As an artist who has spent more than half his life painting and teaching art, Gheorghe Munteanu counts himself lucky to have had a chance to learn from Tatiana Yablonska, internationally recognized as one of the most important Ukrainian painters during the socialist realism period.

Munteanu was born in 1934 in Olişcani village, in the Şoldăneşti district of Moldova, about 115 miles north of Chisiau, the Moldovan capital. He graduated from the Ilya Repin College of Fine Arts in Chisinau in 1959 and from the State Institute of Arts in Kiev in 1970.

He was mobilised into the Black Sea Fleet in Sevatopol in 1956, after a nationwide revolt spread against the Hungarian government and its Soviet-imposed policies.

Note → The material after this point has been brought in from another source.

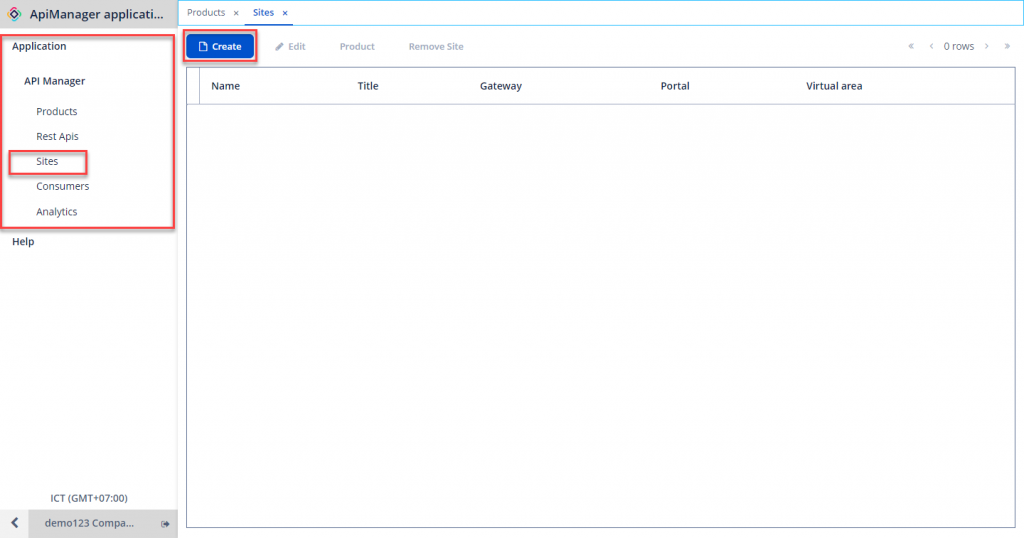Click the Remove Site button

tap(435, 46)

But the Soviet Union did not collapse at that time. And on the orders of Admiral Vladimir Kasatonov -- by chance, a big art-lover -- Munteanu continued painting while in the Navy. He was even given a chance to interrupt his service early so he could hone his skills and knowledge at the State Institute of Arts in Kiev, where he met Yablonska.

She taught him monumental art and numerous other techniques that have allowed him to make a diverse artistic journey: one that has encompassed both rural and urban landscapes, thematic paintings, still lives and portraits.

Munteanu feels attracted by the countryside, and to simple and familiar situations where ordinary people, cultivating the grapevine with care, keep their traditions and faith and live their lives in an unhurried way.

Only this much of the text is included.